▸ What this exercise asks:
a - Copy the part of the Ginger Meggs essay from "I was informed" up to and including "side of things.".
b - Decide whether each statement agrees with the Ginger Meggs essay, answering yes or no and quoting the words that settle it: (i) Ginger Meggs is syndicated to 34 countries. (ii) The writer gained over 40 papers in the first year on the strip. (iii) Ginger Meggs has existed since 1921.

▸ Passage to read:
──────
I remain abreast of Australian news via podcasts and news sites, utterly fascinated with US and Aussie politics, and hopelessly addicted to the most repugnant aspects of both. One thing’s for sure – I’m never short of material.
When the sun goes down my wife goes to Queens to play an old grand piano for tips at a mafia-owned Italian restaurant and I go to work as a stand-up comedian. We meet up after our gigs and trade horror stories.
I can do five different gigs in the one night here,starting at 6pm and finishing at 1am. In Australia I could get about four gigs a week – that’s if I was really organised. I’ve written and performed more material in the last seven months than the entire seven years I’ve been doing stand-up. There’s just something in the water. (Other than microscopic shrimp called copepods. Yes, that is a thing.)
So why am I here?
You might know my work from the Australian comic strip Ginger Meggs, which these days is syndicated to 34 countries through Universal Press Syndicate. They work hard distributing the strip and translating our little Aussie mate into different languages.
When I took over that strip at the end of 2007, the newspaper industry was standing in the wet sand as the tide rapidly receded, with the impending tsunami eventually obliterating mastheads across the globe.
The Funny Pages seemed to be standing front and centre, in many cases disappearing completely. The lucky survivors were reduced to a feeble afterthought in the wake of the disaster. In my first year I lost over 40 papers. Talk about a baptism of fire.
But I wasn’t the worst hit – some guys have since had to fold their strip completely. My job is now to keep young Meggs alive and thriving, despite taking such a whack in the guts. (Don’t worry, he’s a good scrapper.)
I was informed in 2013 that I’d be getting my own editor and use of Universal’s marketing department. Exciting huh? Oh, there’s just one small hitch. When my editor gets to his desk at 9am, it’s midnight in Melbourne. Bless.
I did try to work antipodean hours for a year or so but, eventually, sleep-deprived and exasperated, I applied for a visa to live and work from the States to avoid waking up to an inbox full of US voicemails and emails.
Since 1921, Ginger Meggs has survived many a depression. However, gaining the attention of the iGeneration remains his biggest challenge. He now has an app, a blog, e-books, daily published strips on UClick, followings on Twitter and Facebook – and that’s all on top of the print side of things.
Being a comic strip cartoonist is a lot more work than it used to be, and it keeps changing rapidly every year. For that reason alone, there’s no better place to find out what’s coming next in this industry than right here in the heart of it. That is why I’m here.
One of my cartooning heroes was the late Paul Rigby – a legendary Aussie cartoonist [and five-time Walkley winner]. I was lucky enough to meet him in Perth way back when I still had only one chin. He’d retired to WA after an illustrious career working for Murdoch in London and New York.
──────
▸ Study material:
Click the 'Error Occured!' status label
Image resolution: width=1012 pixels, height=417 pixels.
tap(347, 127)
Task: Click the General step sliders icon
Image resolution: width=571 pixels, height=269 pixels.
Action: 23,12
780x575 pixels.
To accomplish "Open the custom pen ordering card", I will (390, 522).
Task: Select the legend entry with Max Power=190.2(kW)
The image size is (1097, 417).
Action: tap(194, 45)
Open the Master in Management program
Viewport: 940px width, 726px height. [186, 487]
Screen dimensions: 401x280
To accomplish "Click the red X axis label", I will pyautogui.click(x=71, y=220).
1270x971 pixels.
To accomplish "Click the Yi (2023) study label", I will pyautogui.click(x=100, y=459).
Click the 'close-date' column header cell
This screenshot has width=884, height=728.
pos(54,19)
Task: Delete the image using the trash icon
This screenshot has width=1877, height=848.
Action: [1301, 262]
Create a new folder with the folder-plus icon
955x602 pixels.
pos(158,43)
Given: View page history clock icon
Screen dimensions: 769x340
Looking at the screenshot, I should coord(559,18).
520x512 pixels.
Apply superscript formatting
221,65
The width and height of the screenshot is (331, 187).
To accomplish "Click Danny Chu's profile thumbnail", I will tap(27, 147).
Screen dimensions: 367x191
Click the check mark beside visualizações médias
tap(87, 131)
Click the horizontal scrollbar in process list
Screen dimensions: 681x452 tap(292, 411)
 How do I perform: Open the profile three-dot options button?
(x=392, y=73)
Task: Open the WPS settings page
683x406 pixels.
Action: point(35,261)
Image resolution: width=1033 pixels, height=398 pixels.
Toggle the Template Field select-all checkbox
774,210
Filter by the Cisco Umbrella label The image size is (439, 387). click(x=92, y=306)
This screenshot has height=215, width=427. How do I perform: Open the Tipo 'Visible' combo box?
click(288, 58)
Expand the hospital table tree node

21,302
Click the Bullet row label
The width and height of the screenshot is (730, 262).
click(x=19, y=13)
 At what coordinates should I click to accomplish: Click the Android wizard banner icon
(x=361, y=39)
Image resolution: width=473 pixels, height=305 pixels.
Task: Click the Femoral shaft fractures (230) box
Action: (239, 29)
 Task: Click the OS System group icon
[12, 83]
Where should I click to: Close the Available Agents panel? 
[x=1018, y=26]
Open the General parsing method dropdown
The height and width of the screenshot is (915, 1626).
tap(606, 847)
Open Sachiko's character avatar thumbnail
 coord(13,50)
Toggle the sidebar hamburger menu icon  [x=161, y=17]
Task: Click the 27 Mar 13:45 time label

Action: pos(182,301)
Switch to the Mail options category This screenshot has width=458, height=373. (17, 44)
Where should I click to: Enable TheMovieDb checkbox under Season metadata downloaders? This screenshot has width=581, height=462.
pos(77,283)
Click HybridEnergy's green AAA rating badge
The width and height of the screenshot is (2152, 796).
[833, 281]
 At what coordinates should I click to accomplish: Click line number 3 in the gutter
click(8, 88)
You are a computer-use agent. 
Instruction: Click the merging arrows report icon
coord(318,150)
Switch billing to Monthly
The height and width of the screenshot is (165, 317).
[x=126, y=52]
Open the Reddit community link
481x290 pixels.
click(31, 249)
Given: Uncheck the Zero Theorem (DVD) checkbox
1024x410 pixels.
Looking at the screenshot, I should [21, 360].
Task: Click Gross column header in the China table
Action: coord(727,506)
──────
▸ Answers given:
a -
I was informed in 2013 that I’d be getting my own editor and use of Universal’s marketing department. Exciting huh? Oh, there’s just one small hitch. When my editor gets to his desk at 9am, it’s midnight in Melbourne. Bless.
I did try to work antipodean hours for a year or so but, eventually, sleep-deprived and exasperated, I applied for a visa to live and work from the States to avoid waking up to an inbox full of US voicemails and emails.
Since 1921, Ginger Meggs has survived many a depression. However, gaining the attention of the iGeneration remains his biggest challenge. He now has an app, a blog, e-books, daily published strips on UClick, followings on Twitter and Facebook – and that’s all on top of the print side of things.

b -
(i) Yes: "these days is syndicated to 34 countries through Universal Press Syndicate"
(ii) No: "In my first year I lost over 40 papers."
(iii) Yes: "Since 1921, Ginger Meggs has survived many a depression."